Monsieur Moi
Je n'arrive pas à trouver intéressante la question que Raphaël Enthoven pose chaque soir depuis 5 jours à ses invités dans l'émission de France-Culture intitulée Les Nouveaux chemins de la connaissance : Pourquoi écrit-on de l'autofiction ?
Je pensais déjà cela avant, et ce que j'entends tous les soirs me conforte dans cette opinion : l'autofiction, cette forme d'autobiographie sans rigueur et sans véritable travail introspectif ne se propose réellement d'autre but que d'émouvoir des journalistes en mal de confessions. Rien ne captive davantage la culture post-moderne que le dévoilement narcissique et la confusion entre le public et le privé. Encore faut-il que ce dévoilement corresponde à l'idée qu'on se fait d'un strip-tease : sans fausse pudeur, il n'y a pas de plaisir. Voilà donc pourquoi l'autobiographie ne nous suffit plus.
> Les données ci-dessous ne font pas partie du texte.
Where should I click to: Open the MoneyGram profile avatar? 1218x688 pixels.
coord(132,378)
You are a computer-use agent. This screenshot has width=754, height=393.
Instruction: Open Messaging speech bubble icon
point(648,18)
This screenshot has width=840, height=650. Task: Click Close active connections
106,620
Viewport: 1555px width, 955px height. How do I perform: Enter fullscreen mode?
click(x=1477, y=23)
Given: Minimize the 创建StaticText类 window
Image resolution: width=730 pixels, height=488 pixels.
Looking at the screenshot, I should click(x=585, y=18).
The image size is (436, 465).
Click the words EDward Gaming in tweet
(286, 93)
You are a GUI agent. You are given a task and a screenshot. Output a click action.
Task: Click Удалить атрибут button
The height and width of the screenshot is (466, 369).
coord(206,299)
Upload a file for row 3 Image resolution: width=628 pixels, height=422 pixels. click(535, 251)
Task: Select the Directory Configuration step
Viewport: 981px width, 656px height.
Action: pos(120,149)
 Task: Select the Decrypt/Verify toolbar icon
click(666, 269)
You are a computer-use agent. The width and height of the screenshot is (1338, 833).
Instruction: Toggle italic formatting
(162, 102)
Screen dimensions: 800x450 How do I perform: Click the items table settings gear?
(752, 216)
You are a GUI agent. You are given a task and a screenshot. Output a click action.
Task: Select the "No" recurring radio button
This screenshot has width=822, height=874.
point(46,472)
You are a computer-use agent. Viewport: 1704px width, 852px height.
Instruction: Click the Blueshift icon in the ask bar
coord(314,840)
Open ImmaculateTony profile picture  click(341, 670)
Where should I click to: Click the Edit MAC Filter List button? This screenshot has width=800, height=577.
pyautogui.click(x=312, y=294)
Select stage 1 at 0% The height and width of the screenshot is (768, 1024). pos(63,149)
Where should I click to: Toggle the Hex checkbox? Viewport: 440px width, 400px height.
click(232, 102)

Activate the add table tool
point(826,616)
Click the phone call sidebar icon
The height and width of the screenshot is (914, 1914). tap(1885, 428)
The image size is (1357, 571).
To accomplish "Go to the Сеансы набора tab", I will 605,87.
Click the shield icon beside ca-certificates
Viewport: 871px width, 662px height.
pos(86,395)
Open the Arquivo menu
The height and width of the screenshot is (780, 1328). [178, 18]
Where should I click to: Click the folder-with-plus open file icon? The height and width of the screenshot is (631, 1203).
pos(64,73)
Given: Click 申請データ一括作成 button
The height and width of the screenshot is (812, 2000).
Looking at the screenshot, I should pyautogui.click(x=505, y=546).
En effet, si la télévision ne nous avait pas habitués aux aveux extorqués par des journalistes avant tout soucieux de porter sur la "place publique" les affaires de coeur et de cul, nous en pincerions encore pour les oeuvres respectant le pacte autobiographique (ce pacte théorisé par Philippe Lejeune unissait un auteur qui essayait de dire la vérité sur lui-même et un lecteur qui essayait d'y croire malgré l'impossibilité de la tâche).
Aujourd'hui, on commence à nous raconter une histoire. Et puis au cours d'une péripétie on nous signale lourdement que cette histoire est arrivée à l'auteur du livre, comme si cela pouvait l'agrémenter de quoi que ce soit. Cette pratique fait aussi songer aux romans à clés du XVIIème siècle que l'on écrivait afin que des Grands de la cour pussent se reconnaître derrière les portraits de Nemours ou de la Princesse de Clèves. Jeu de mondains, l'autofiction n'aurait jamais pu dépasser en France le périphérique si le snobisme de certains profs d'université ne l'avaient exportée en Province.
Redisons-le : l'autofiction est une autobiographie molle. Je ne dis pas que l'autobiographie m'intéresse beaucoup. Mais au moins sa démarche était orientée vers un idéal de transparence. Tandis que l'autofiction est faite pour les demi-malins qu'intéressent davantage les frasques de telle ou telle sommité que la description sans cesse retentée de la condition humaine.